DoD’s second financial audit uncovers 1,300 new deficiencies

Although the Pentagon resolved more than 500 findings from last year's audit, so far, auditors are identifying financial management problems faster than DoD can...

The results of the Pentagon’s second-ever full financial audit are a decidedly mixed bag: Although officials were able to point to some areas of significant progress in managing the Defense Department’s finances over the past year, overall, auditors are uncovering new problems faster than the department is fixing them.

At this time a year ago, auditors had made 2,410 separate findings and recommendations during the department’s first-ever financial audit. In the 2019 financial report DoD issued Friday evening, officials said 556 of those had been resolved. But besides the more than 1,800 problems the department is still wrestling with from 2018, auditors made more than 1,300 new findings during the course of the latest audit.

In addition, the audit turned up a larger number of material weaknesses this year.

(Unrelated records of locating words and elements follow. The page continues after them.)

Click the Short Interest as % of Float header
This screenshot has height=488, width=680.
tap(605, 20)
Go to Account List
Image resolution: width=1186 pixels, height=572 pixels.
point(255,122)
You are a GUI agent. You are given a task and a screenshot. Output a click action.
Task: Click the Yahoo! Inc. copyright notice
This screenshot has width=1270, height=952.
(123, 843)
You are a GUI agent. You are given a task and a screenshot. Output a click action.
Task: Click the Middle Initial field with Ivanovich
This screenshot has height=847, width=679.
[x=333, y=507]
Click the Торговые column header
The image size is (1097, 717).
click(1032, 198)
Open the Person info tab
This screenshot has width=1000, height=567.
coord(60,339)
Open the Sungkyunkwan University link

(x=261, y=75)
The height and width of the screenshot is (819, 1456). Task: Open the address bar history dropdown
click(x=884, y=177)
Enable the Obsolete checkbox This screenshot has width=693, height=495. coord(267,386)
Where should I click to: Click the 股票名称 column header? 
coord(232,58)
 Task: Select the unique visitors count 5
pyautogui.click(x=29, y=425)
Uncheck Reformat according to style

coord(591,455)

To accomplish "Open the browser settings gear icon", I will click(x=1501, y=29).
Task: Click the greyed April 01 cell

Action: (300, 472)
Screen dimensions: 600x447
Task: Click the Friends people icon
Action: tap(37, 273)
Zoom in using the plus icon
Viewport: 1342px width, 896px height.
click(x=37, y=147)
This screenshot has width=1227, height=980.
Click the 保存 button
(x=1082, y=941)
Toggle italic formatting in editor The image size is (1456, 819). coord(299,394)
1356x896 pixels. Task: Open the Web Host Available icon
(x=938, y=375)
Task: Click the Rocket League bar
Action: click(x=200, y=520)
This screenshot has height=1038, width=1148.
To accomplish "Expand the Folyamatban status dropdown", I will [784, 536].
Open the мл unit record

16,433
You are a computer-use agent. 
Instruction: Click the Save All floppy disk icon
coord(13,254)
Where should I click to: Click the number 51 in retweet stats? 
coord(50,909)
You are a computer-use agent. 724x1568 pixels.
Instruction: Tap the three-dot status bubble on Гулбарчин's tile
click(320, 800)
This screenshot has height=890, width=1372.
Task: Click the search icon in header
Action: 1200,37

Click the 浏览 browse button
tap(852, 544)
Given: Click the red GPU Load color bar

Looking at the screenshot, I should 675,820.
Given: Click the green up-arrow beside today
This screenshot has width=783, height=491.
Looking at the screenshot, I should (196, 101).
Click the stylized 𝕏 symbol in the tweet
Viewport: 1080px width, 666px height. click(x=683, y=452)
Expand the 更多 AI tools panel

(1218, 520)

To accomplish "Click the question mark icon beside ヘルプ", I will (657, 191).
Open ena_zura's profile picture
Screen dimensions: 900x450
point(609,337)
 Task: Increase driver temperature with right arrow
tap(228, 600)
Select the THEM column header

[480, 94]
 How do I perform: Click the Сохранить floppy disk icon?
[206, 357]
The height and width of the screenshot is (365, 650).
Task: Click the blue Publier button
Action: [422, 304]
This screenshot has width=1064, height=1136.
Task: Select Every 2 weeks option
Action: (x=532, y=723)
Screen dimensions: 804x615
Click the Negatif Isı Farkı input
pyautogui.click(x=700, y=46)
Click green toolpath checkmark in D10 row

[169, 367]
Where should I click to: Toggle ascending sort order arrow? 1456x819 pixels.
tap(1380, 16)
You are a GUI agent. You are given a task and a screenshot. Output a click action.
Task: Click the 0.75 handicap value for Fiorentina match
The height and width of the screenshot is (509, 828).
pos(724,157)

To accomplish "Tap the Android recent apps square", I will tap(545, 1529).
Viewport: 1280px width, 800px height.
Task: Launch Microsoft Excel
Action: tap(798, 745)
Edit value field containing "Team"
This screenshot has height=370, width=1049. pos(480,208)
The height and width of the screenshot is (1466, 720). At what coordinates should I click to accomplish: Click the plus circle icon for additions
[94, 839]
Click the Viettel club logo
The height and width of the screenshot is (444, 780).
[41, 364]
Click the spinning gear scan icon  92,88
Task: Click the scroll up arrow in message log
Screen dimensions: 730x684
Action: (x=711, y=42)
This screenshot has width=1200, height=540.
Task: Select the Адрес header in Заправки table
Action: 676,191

Auditors define those as broad and serious management problems that make it at least possible that the department will misstate its overall financial positions to the public and to Congress. Last year, there were 20 material weaknesses; in the latest audit, there are 25, including newly identified high-risk areas involving the military services’ privatized housing programs and the F-35 program.

Nonetheless, both DoD and its inspector general said they were able to point to distinct areas of progress in 2019. For instance, the Defense Commissary Agency is expected to earn a clean opinion for the first time. That would bring the number of DoD organizations or programs with positive audit results to a total of seven, out of the more than 20 examinations that make up the full, department-wide audit.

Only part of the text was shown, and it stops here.